Attorney, Agent or Firm: Greigg; Edwin E., Greigg; Ronald E.
Claims
What is claimed and desired to be secured by Letters Patent of the United
States is:
1. A pressure valve (1) to be secured into a supply line (3) between a pump
work chamber (5) of a fuel injection pump and an injection location (7) of
an internal combustion engine to be supplied by said pressure valve, a
valve body (9) that is provided with a first valve seat (15), said valve
body (9) has a through conduit (13) in which a pressure valve closing
element (19) that opens toward the injection location counter to a spring
force is guided, an interior of the pressure valve closing body is
embodied as a stepped through conduit (25) and includes a check valve (41)
that opens toward the pump work chamber (5), a valve closing element (43)

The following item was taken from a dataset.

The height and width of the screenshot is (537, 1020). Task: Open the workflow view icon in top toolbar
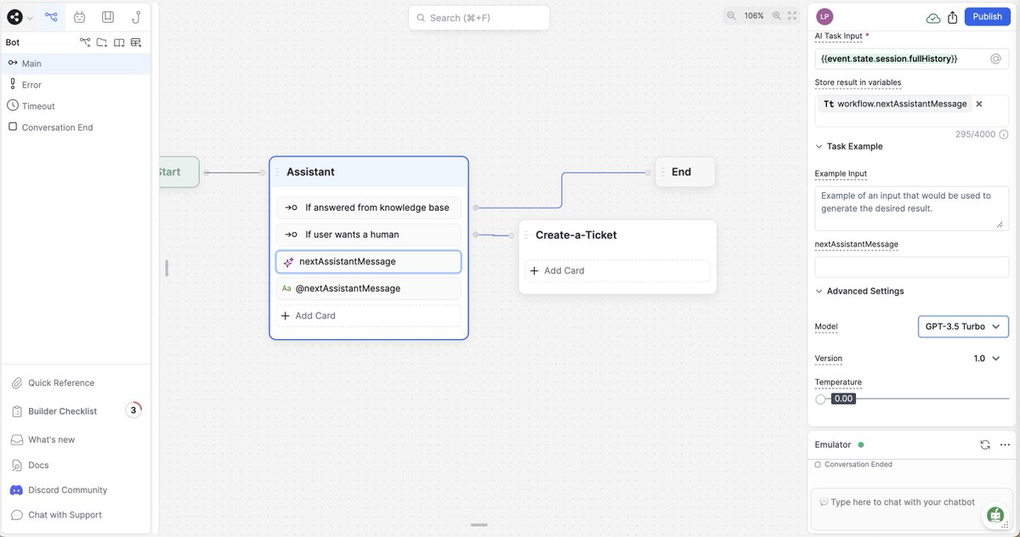click(48, 15)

is disposed between a second valve seat (46) formed by a liner (47) in the
pressure valve closing element (19) and a spring plate (39) impinged upon
by a compression spring (37), the compression spring (37) is supported on
one end by a shoulder (35) of a filler piece (29) which includes an axial
bore (33, 69) and guides the compression spring (37) that rests with a
first face end (31) remote from the check valve (41) against a shoulder
(27) of the through conduit (25), said filler piece (29) has a groove (65)

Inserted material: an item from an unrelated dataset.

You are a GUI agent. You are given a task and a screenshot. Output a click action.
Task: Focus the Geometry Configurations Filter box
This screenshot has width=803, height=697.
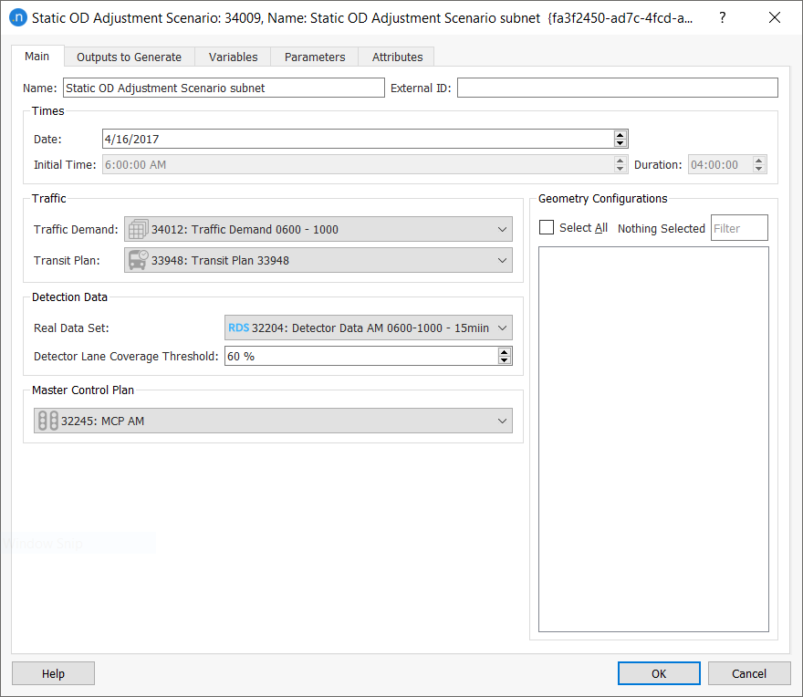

in the first face end (31) that discharges into the axial bore (33, 69)
that communicates with a portion of the through conduit (25) in the
interior of the pressure valve closing element (19) which contains the
compression spring (37), via a longitudinal conduit passage (80) between a
face (67) and the valve closing element 19 and, with a second face end
(45) which forms a stop (30) for the spring plate (39), the spring plate
(39) has a through conduit (53) which connects a first chamber facing
toward the valve closing element (43) to a second chamber facing away from
the valve closing element (43).
2. The pressure valve in accordance with claim 1, in which the through
conduit (53) in the spring plate (39) is formed by a blind bore (63) that
originates at a third face end (61) that faces the compression spring
(37), at least one bore (59) originating at a fourth face end (55) remote
from the compression spring (37) discharges into said blind bore.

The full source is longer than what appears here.